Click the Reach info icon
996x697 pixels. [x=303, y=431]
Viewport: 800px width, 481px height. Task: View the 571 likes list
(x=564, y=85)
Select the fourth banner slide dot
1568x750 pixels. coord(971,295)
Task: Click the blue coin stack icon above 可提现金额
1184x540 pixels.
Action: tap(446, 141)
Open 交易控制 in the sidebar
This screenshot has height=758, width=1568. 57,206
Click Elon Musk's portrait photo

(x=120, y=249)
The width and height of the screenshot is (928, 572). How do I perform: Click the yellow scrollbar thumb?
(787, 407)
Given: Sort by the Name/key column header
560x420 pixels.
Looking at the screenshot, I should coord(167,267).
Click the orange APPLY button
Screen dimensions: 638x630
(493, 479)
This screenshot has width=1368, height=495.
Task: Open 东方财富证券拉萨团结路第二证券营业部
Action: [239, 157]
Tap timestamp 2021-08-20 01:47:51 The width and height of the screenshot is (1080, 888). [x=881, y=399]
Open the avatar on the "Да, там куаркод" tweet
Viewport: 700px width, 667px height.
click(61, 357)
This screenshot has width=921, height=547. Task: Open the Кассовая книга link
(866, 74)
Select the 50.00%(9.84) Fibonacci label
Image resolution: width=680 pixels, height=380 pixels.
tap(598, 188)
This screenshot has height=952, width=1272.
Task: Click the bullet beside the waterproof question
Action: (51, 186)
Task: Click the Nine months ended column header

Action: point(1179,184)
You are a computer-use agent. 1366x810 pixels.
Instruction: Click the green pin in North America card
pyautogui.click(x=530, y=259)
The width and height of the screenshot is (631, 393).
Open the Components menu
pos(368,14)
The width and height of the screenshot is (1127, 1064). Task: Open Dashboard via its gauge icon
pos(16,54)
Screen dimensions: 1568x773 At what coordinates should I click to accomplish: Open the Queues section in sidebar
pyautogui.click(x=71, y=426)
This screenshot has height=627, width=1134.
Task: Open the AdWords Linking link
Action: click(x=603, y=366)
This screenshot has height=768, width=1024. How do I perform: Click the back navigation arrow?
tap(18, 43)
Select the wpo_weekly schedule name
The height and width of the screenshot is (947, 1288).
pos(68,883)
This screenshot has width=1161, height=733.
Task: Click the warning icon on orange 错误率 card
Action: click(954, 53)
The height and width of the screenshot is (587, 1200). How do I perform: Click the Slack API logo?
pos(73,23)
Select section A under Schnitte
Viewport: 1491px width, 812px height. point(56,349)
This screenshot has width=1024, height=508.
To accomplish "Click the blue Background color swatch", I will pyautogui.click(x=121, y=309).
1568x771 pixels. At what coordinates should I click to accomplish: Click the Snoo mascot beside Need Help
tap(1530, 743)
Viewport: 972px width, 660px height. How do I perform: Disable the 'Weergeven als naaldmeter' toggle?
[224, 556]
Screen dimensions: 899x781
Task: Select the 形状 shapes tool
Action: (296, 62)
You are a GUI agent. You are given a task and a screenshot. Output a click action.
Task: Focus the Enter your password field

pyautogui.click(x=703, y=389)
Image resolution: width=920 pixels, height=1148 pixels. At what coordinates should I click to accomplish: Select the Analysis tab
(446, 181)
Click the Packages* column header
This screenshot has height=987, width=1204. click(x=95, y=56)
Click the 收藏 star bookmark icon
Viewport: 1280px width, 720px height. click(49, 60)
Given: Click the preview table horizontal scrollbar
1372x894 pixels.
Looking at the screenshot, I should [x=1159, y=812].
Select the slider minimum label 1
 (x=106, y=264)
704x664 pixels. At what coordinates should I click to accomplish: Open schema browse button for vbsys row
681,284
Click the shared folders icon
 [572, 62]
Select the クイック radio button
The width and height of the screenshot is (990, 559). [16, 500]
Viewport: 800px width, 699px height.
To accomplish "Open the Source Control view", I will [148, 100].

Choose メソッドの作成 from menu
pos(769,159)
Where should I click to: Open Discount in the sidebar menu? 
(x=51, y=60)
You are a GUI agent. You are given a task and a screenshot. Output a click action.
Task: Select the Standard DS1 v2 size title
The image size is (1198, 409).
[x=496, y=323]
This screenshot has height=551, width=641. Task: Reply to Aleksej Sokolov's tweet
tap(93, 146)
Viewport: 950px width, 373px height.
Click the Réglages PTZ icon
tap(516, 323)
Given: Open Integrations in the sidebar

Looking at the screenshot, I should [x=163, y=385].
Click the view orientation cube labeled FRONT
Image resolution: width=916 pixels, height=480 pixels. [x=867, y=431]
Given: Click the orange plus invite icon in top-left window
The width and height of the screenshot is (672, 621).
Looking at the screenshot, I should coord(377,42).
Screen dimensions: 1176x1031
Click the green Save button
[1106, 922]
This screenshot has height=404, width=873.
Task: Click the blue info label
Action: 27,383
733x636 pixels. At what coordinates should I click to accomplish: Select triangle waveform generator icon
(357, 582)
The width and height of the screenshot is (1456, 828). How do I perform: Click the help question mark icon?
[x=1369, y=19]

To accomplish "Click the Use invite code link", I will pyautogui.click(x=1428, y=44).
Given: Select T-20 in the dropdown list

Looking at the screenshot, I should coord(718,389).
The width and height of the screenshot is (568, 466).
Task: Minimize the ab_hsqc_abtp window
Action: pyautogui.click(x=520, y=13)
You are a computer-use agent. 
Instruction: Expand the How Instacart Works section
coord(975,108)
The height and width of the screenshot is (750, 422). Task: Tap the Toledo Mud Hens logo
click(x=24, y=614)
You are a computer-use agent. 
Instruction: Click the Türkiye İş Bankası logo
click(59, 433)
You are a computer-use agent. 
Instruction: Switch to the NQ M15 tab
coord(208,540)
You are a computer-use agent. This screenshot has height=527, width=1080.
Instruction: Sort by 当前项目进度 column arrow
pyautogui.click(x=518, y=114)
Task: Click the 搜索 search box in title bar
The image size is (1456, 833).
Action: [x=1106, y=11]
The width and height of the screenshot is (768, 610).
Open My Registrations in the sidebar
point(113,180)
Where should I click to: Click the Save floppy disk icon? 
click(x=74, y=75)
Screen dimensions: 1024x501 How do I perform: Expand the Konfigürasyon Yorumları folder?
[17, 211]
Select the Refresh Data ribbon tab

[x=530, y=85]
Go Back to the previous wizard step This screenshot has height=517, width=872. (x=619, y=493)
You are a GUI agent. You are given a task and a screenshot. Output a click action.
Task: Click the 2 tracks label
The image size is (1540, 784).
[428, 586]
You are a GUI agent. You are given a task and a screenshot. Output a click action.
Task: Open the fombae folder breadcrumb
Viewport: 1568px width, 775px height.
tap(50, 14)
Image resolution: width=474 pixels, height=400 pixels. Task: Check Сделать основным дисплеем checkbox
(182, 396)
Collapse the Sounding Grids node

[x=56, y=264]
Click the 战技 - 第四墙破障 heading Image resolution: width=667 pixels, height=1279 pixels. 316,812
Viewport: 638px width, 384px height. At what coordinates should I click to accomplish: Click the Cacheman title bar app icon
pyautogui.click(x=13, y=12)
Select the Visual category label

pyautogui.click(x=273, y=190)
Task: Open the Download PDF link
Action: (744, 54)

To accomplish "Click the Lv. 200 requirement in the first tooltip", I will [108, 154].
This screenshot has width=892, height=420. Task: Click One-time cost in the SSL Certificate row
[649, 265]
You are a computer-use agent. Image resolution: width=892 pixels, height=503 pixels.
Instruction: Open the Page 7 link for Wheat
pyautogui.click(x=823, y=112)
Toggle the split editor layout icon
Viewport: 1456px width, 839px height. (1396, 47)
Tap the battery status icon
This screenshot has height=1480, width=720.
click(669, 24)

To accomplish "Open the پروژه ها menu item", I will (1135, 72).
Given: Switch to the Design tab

#####

- [Task goal]
Which of the lines in the material carry the string "invite"? Pull them out.

- [Answer]
Given: Click the orange plus invite icon in top-left window
To accomplish "Click the Use invite code link", I will pyautogui.click(x=1428, y=44).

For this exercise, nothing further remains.